DESCRIPTION OF THE TASK ▸ Your output should be the lines from the one containing "Given: Select the 1Y time range" through the end of the listing, exact and inclusive, with no pictures.

---------- RECORD SET

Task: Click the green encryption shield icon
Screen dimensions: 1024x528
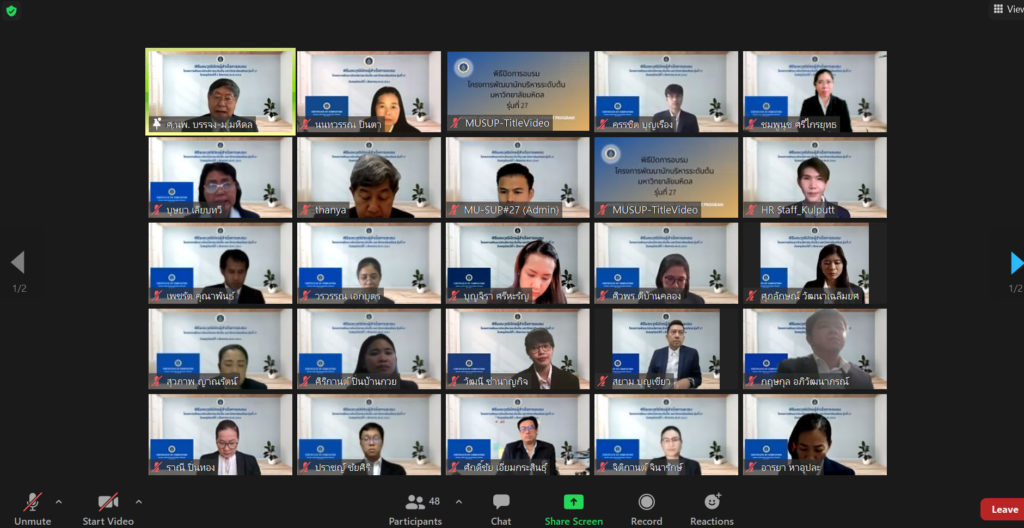Action: (x=11, y=10)
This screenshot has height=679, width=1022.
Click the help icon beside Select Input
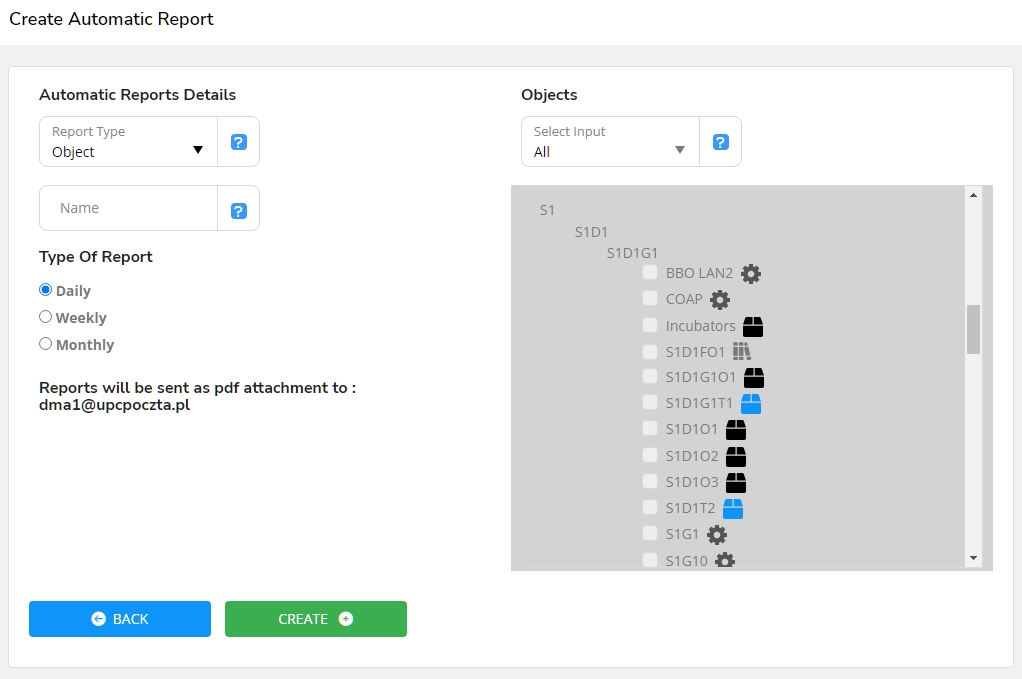720,142
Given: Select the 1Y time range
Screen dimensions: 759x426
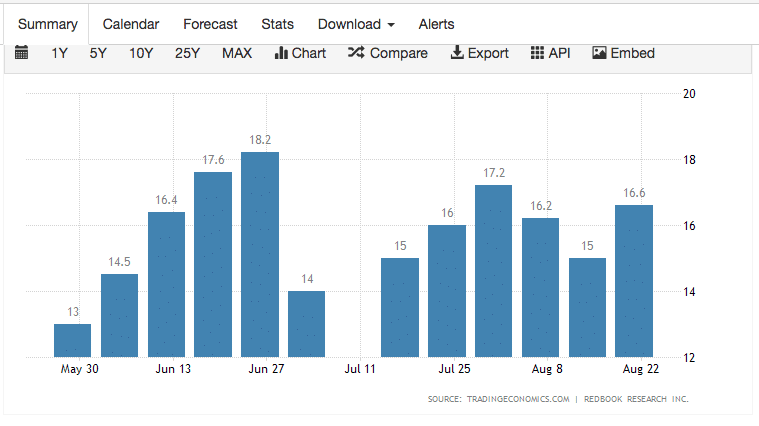Looking at the screenshot, I should point(60,54).
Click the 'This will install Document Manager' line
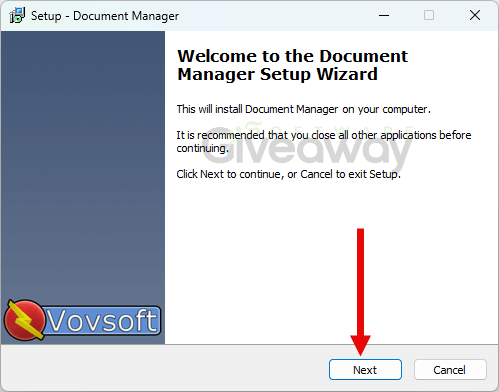The width and height of the screenshot is (499, 392). [303, 109]
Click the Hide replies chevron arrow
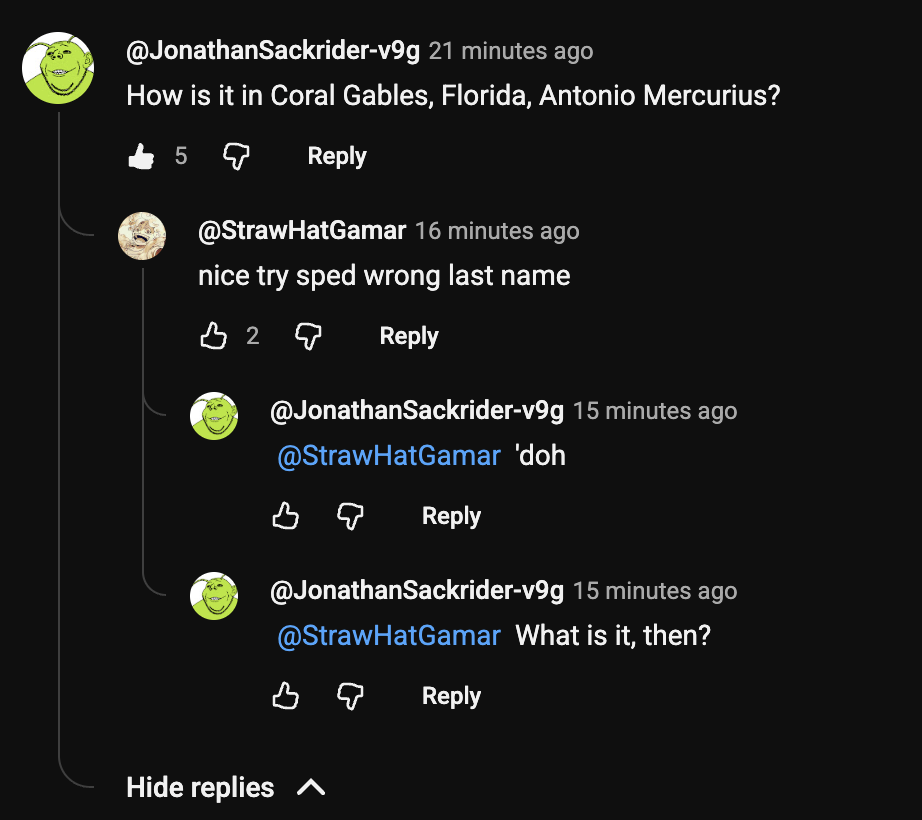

--------------------

OUTPUT BELOW ▸
Given: Select the 1Y time range
Screen dimensions: 759x426
Looking at the screenshot, I should point(60,54).
Click the 'This will install Document Manager' line
The width and height of the screenshot is (499, 392). [303, 109]
Click the Hide replies chevron arrow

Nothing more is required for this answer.